» **Problems**:
1. For the comics commentary, state whether each of the following statements agrees with the text: (a) the Star Wars issue is priced at $4.99; (b) the Silver Surfer cover is by John Cassaday; (c) the writer usually leaves the variant cover information in. Answer each with yes or no, followed by the deciding words of the text, quoted exactly.
2. Transcribe the part of the comics commentary that starts at the words "48 PGS./Rated T" and stops after the words "last few decades.".

» **Provided passage**:
※ ※ ※
32 PGS./Rated T+ ...$3.99

Based on everything I've seen about that "Spider-Verse" story so far, I think a SHIELD uniform is about the only costume Spider-Man hasn't worn yet. Give him a black Spidey mask with white eyes, and he's good to go...

A skull-mask to go with your skull shirt? Really, Frank? Jeez, get a pair of pants with a big skull on the crotch and you can be a snowman of skulls...

• The end of the Blue File...and the end of an era!
• But when one door closes, another one opens, and Jen finds herself face to face with her most important case yet.
32 PGS./Rated T+ ...$2.99

Well, that's one way for Soule to lighten his work load...

I'm really sad to see this one go, as it's been great fun so far, and it and the also-cancelled Superior Foes of Spider-Man were the last two Marvel books I was reading serially.

Awesome Silver Surfer cover by Mike Allred.

BLANK VARIANT COVER also available
Luke Skywalker and the ragtag band of rebels fighting against the Galactic Empire are fresh off their biggest victory yet—the destruction of the massive battle station known as the Death Star. But the Empire's not toppled yet! Join Luke along with Princess Leia, smugglers Han Solo and Chewbacca, droids C-3PO and R2-D2 and the rest of the Rebel Alliance as they strike out for freedom against the evil forces of Darth Vader and his master, the Emperor. Written by Jason Aaron (Original Sin, Thor: God of Thunder) and with art by John Cassaday (Astonishing X-Men, Uncanny Avengers), this is the Star Wars saga as only Marvel Comics could make it!
48 PGS./Rated T ...$4.99

I usually edit out the variant cover info because there's usually a whole bunch of it and also because I hate variants and think they are generally a very bad thing for the comics industry, particularly when they occur as frequently as they do. I just thought I'd leave them in for this one though, just to show how ungodly many of them there actually are on this issue, and to note the fact that I have no idea what things like "Party Variant" or "Teaser Variant" actually mean. Hopefully retailers have that sort of stuff explained to them before they have to order these damn things.

The image up top is the Skottie Young variant which, as far as I can tell at this juncture, is the sole good news to come out of Marvel getting the license back after Dark Horse's super-fruitful stewardship of it over the course of the last few decades.
※ ※ ※
» **Supplied information**:
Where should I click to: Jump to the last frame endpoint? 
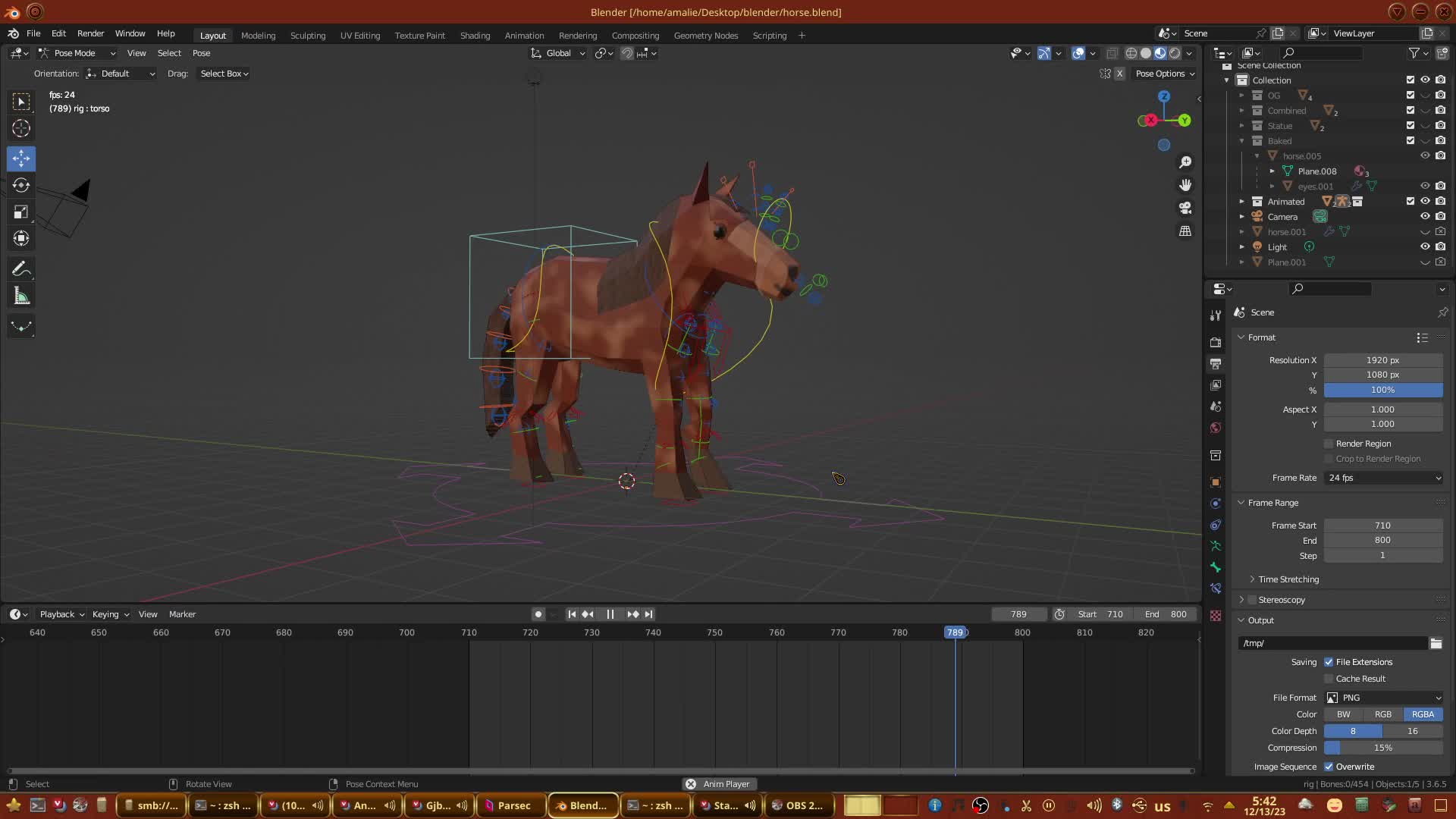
※ ※ ※
» **The answers**:
1.
(a) Yes: "48 PGS./Rated T ...$4.99"
(b) No: "Awesome Silver Surfer cover by Mike Allred."
(c) No: "I usually edit out the variant cover info"

2.
48 PGS./Rated T ...$4.99

I usually edit out the variant cover info because there's usually a whole bunch of it and also because I hate variants and think they are generally a very bad thing for the comics industry, particularly when they occur as frequently as they do. I just thought I'd leave them in for this one though, just to show how ungodly many of them there actually are on this issue, and to note the fact that I have no idea what things like "Party Variant" or "Teaser Variant" actually mean. Hopefully retailers have that sort of stuff explained to them before they have to order these damn things.

The image up top is the Skottie Young variant which, as far as I can tell at this juncture, is the sole good news to come out of Marvel getting the license back after Dark Horse's super-fruitful stewardship of it over the course of the last few decades.